Use the substitution $x=e^{-u^2} \Rightarrow dx=-2ue^{-u^2}\,du$.

$\displaystyle \Rightarrow I(p)=2\int_0^{\infty} \text{li}(e^{-u^2})e^{-pu^2}\,du$

Divide both the sides by two and use integration by parts to obtain:

$\displaystyle \frac{I(p)}{2}=\left(u\text{li}(e^{-u^2})e^{-pu^2}\right|_0^{\infty}-\int_0^{\infty} u\left(\text{li}(e^{-u^2})(-2pue^{-pu^2})+\frac{e^{-pu^2}(-2ue^{-u^2})}{\ln(e^{-u^2})}\right)\,du$

$\displaystyle \Rightarrow \frac{I(p)}{4}=p\int_0^{\infty} u^2\text{li}(e^{-u^2})e^{-pu^2}\,du-\int_0^{\infty} e^{-(p+1)u^2}\,du$

$\displaystyle \Rightarrow \frac{I(p)}{4}=-p\frac{I'(p)}{2}-\frac{\sqrt{\pi}}{2\sqrt{p+1}}$

$\displaystyle \Rightarrow I'(p)+\frac{I(p)}{2p}=-\frac{\sqrt{\pi}}{2p\sqrt{p+1}}$

The above is a linear differential equation and its solution is:

$\displaystyle I(p)=-2\sqrt{\frac{\pi}{p}}\ln\left(\sqrt{p}+\sqrt{p+1}\right)+C$

As $p$ tends to infinity, $I(p)$ tends to zero, hence $C=0$.

$\displaystyle \Rightarrow I(p)=-2\sqrt{\frac{\pi}{p}}\ln\left(\sqrt{p}+\sqrt{p+1}\right)$

Please feel free to ask me any doubts regarding the solution. :)

- 5 years, 10 months ago

Great solution Pranav! This is indeed an extremely difficult problem (at least for me). I tried many things but was unsuccessful. Each and every step is just awesome!!! $\ddot\smile$

- 5 years, 10 months ago

Thanks Karthik! :D

I am going to post more of these. Meanwhile, you can try this one too: Trigonometric Integral. :)

- 5 years, 10 months ago

Great solution. the last limit is $0$ by Lebesgue DCT because the integrand is unbounded (therefore not Riemann integrable) but it still Lebesgue integrable.

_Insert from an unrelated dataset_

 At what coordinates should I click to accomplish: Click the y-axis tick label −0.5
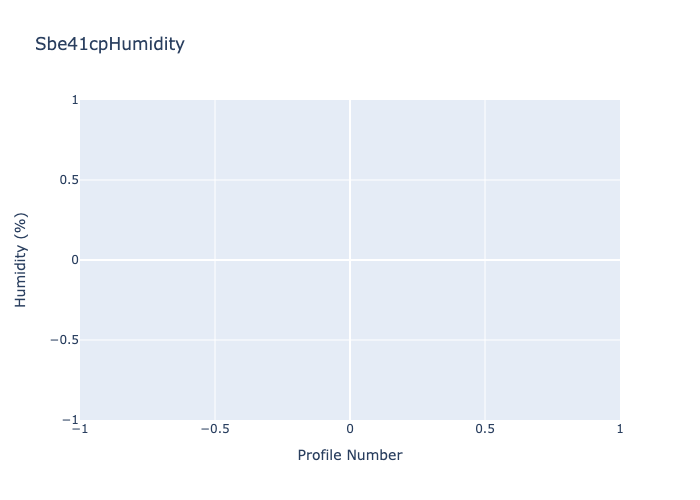63,340
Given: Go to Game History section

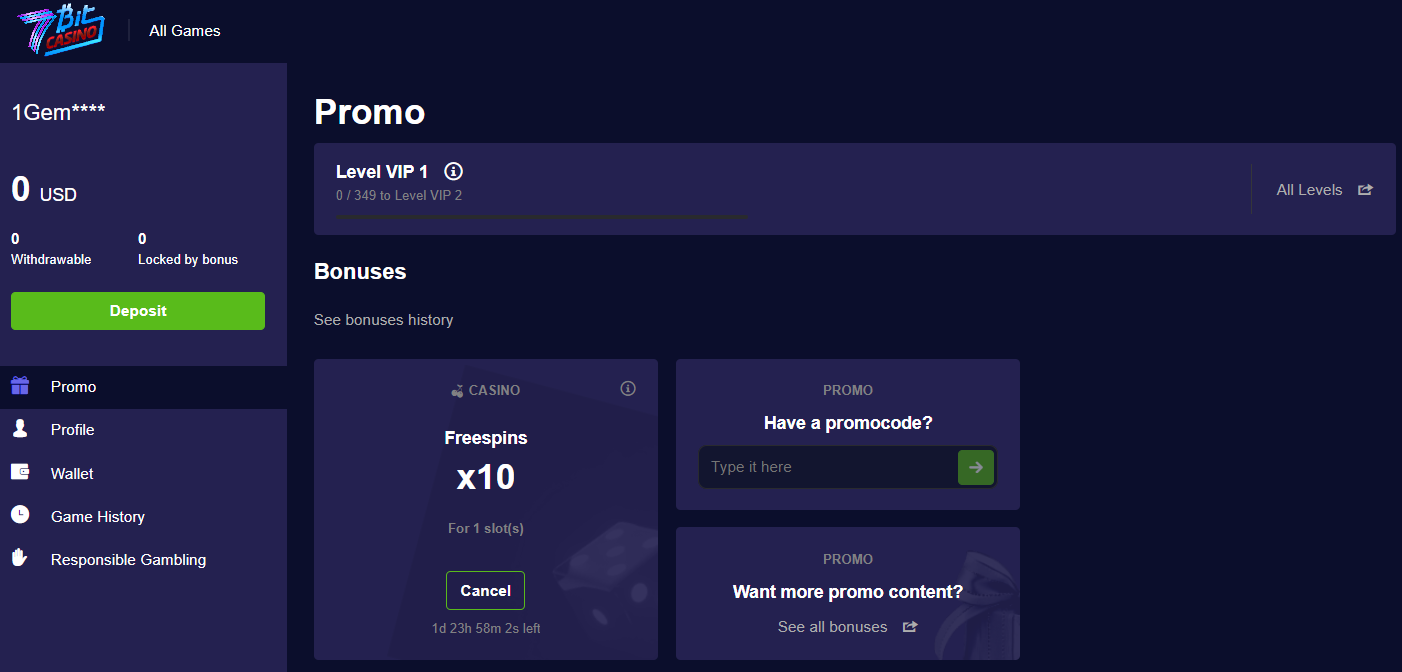Looking at the screenshot, I should 98,516.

If you don't want anything fancy, you can just plug $p=1$ and calculate the integral by parts to arrive to $-2\sqrt{\pi}$ and the rest follows.

- 5 years, 10 months ago

$I(p)= \int_0^1 \frac{x^{p-1} \rm li(x)}{\sqrt{-\ln x}} \ \mathrm{d}x\overset{x=e^{-u^2}} = 2\int_0^{\infty} e^{-pu^2} \rm li(e^{- u^2})\mathrm{d}u=\frac{2}{\sqrt{p}} \int_0^{\infty} e^{-u^2} \rm li(e^{-\frac{u^2}{p}}) \ \mathrm{d}u$ Use the series described in the logarithmic integral wiki page to get : $I(p) = \frac{2}{\sqrt{p}} \int_0^{\infty} e^{- u^2} \left(\gamma + \ln \frac{u^2}{p} +\sum_{n\geq 1 } \frac{(-1)^n p^{-n}u^{2n}}{n\cdot n!}\right) \ \mathrm{d}u$ Now, it is just expand and Taylor series to finish (too lazy to finish it) but here's the main idea : $\int_0^{\infty} e^{-u^2}(\gamma +\ln \frac{u^2}{p} ) \mathrm{d}u = -\frac{-\sqrt{\pi}\ln(4p)}{2}$ and $\int_0^{\infty} u^{2n} e^{u^2} \ \mathrm{d}u =\frac{(2n+1)!!}{2^n}$

- 5 years, 11 months ago

Nice approach but for the current problem, you don't really need to use such heavy machinery. There exists a very very elementary solution. Its been a week already but I think I should wait some more.

- 5 years, 11 months ago

I really want to see an elementary approach (I guess that it starts with integration by parts). BTW, why there is not much level 4 and 5 problems in Calculus ? I have just posted a limit and an easy integral, I hope that you like them.

- 5 years, 11 months ago

Yes, integration by parts is the way to go but there's more to it.

I myself do not understand why there are not many problems in level 4 or 5. Posting the integrals as a problem doesn't help much because most of times, W|A or Mathematica are able to evaluate them. This is the reason I have posted the problems as notes.

The problems you posted are nice, I think I am onto something for the integral. I will post a complete solution tomorrow. Too tired at the moment. :)

- 5 years, 11 months ago

Rather than getting a straight answer for the integral add a layer of problem over it so that it cannot be blindly typed into WA.

- 5 years, 11 months ago

@Haroun Meghaichi : I have posted the solution, you may check. :)

- 5 years, 10 months ago

Fun Fact: This can also be written as $-2\sqrt{\frac\pi p}\operatorname{arcsinh}(\sqrt p)$.

- 5 years, 11 months ago